Yesterday Siim Sikkut and Kristo Vaher shared insights into creating an interoperable digital government to an international audience of policy leaders and experts at the latest round of Digital Nation’s webinar series on how to become a digital nation.
Kristo Vaher, Estonia’s former CTO divided the key to success in interoperability into 3 main categories:
🧩 Decentralised Architecture
🌐 Cross-Border Readiness
📑 Open Source Standards
If you missed the session here are 9 key takeaways that Kristo Vaher, Estonia’s former CTO and Digital Nation’s Technical Director presented for you to get started on your path in creating interoperable digital public services:
1. By integrating decentralised architecture you gain the ability to migrate technology.
2. A byproduct of decentralising your systems is creating cybersecurity which is fault tolerant.
3. Even if you decentralise your systems in play, you can still maintain central governance of your product stack.
4. Designing your systems with cross-border compatibility from the get-go enables you to be prepared at no extra cost, whilst preparing you for the future.
5. In an international world, shared languages enable shared business opportunities to prosper if the architecture surrounding the businesses ecosystem allow it by being interoperable.
6. When starting out, you don’t have to reinvent the wheel. Examples like GovStack, X-Road and federated data exchange are options for getting off the ground.
7. By procuring your systems using open source standards you may gain the right to IP.
8. Even if you can’t procure the services open source, you can still implement adapters to enable interoperability.
9. The lessons you learned can and will help someone else along the way, with any chance yourself in the future, so share and publish the fruits of your labour along with metrics.

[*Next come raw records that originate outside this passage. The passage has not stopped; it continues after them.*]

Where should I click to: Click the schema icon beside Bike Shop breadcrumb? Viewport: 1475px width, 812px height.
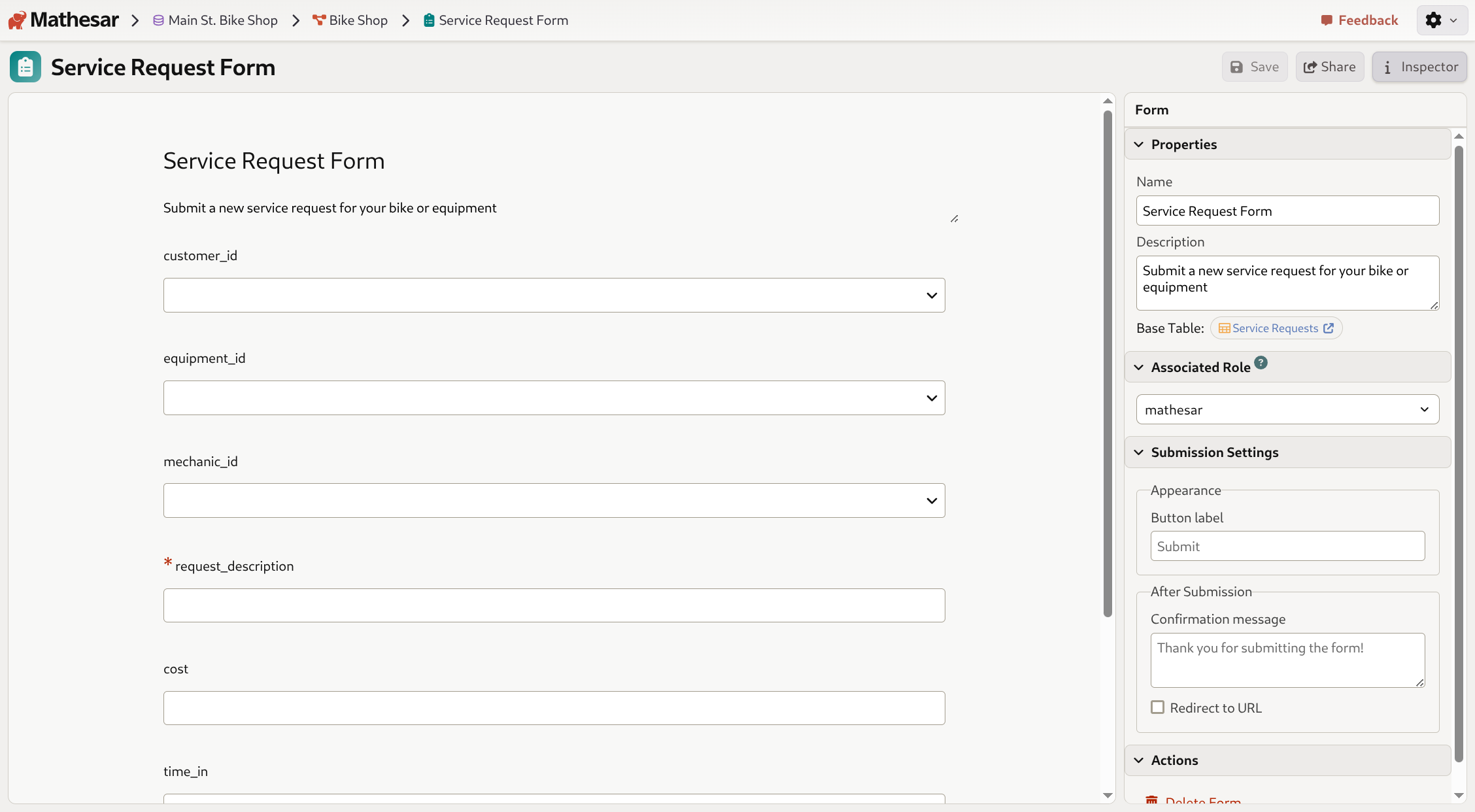(x=319, y=20)
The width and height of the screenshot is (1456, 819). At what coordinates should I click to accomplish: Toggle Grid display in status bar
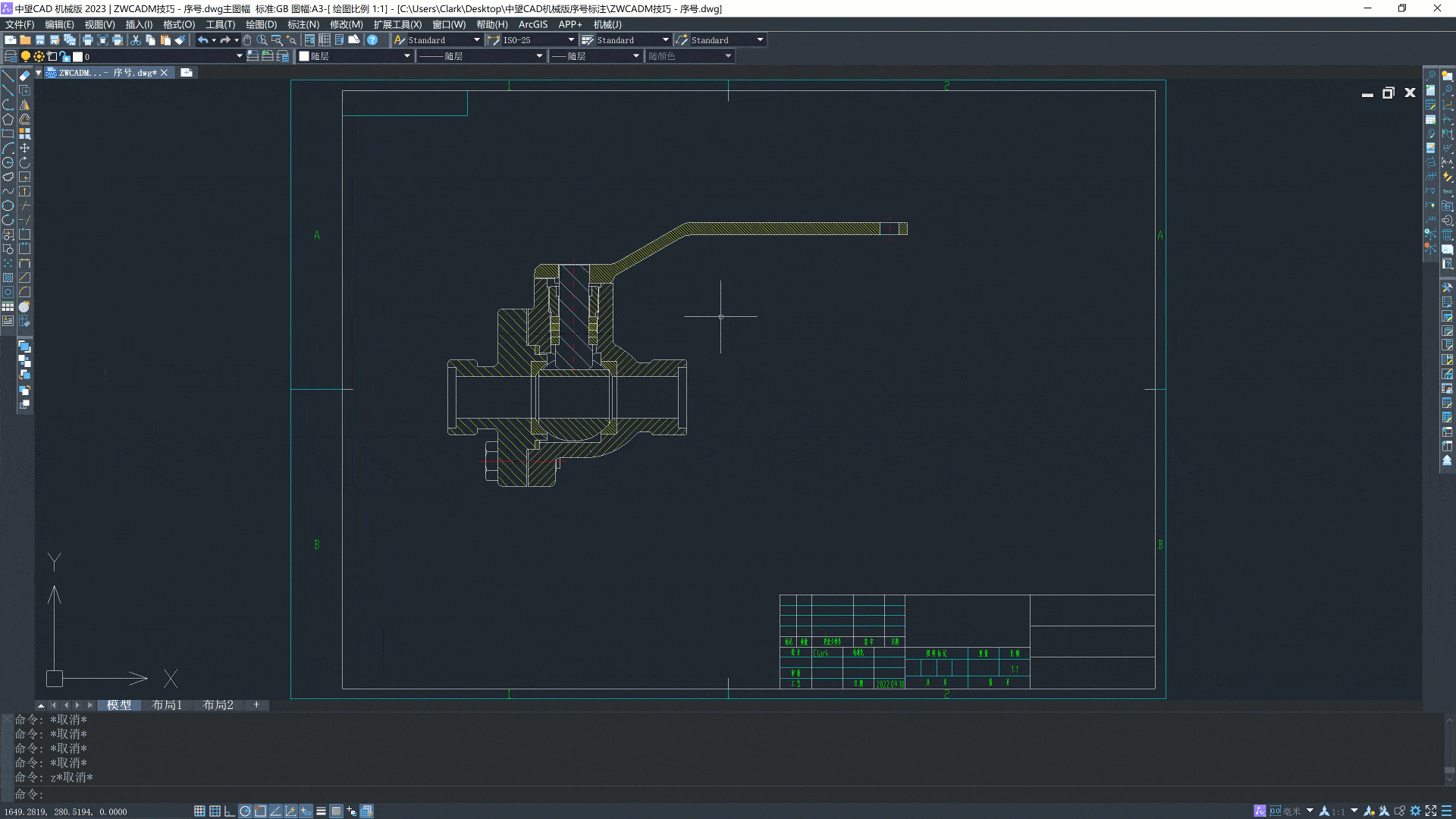[215, 811]
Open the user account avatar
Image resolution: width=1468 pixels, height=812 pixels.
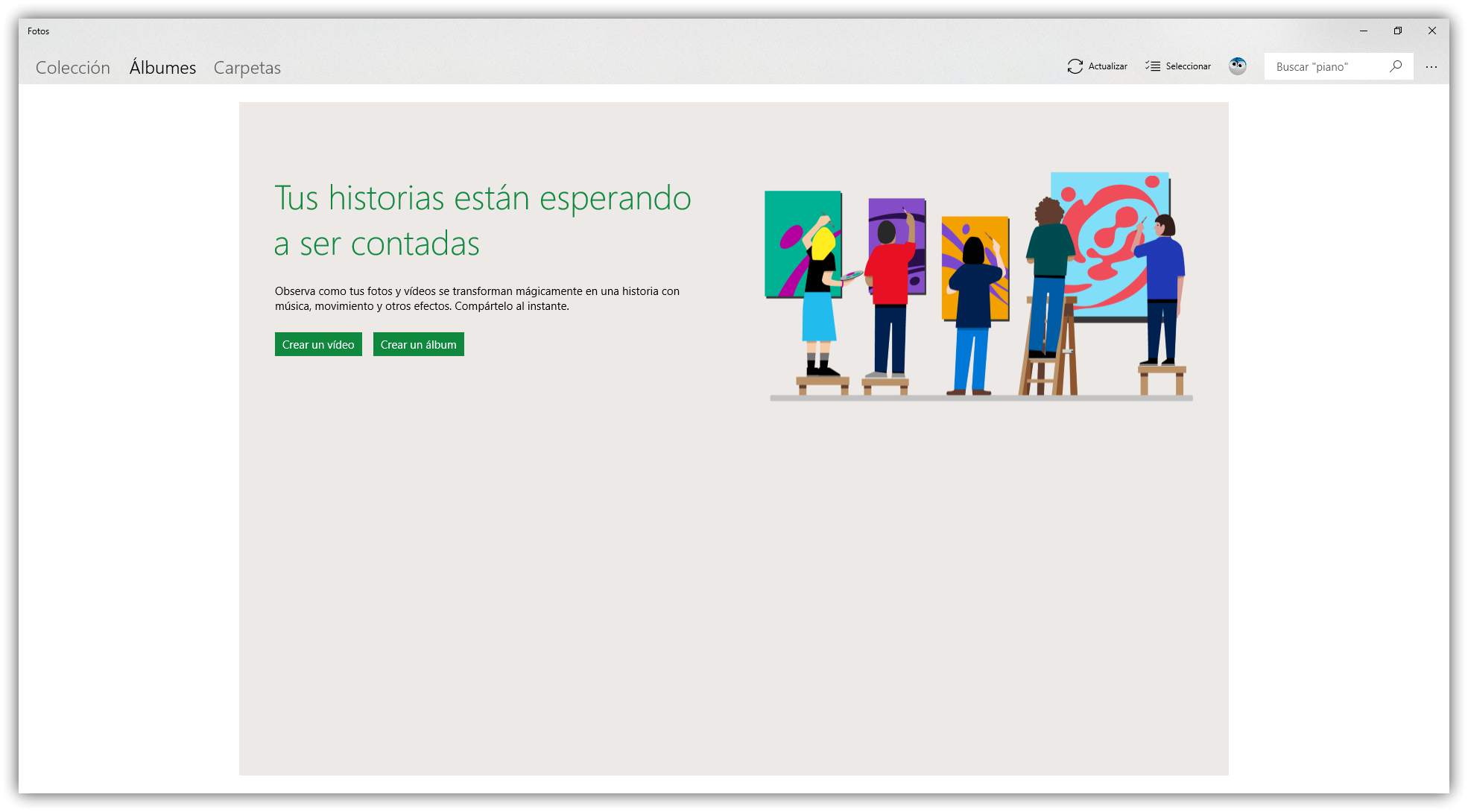pos(1238,66)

“Interoperability isn’t a tech challenge: it requires policies and legal rules, careful change management, stakeholder engagement and governance, etc. That is why a good comprehensive interoperability roadmap is required, which also has to feature good showcase quick wins of new good interoperable public services,” Siim concluded, summarising the experience from several countries where Digital Nation has helped to kickstart or restart interoperability in government.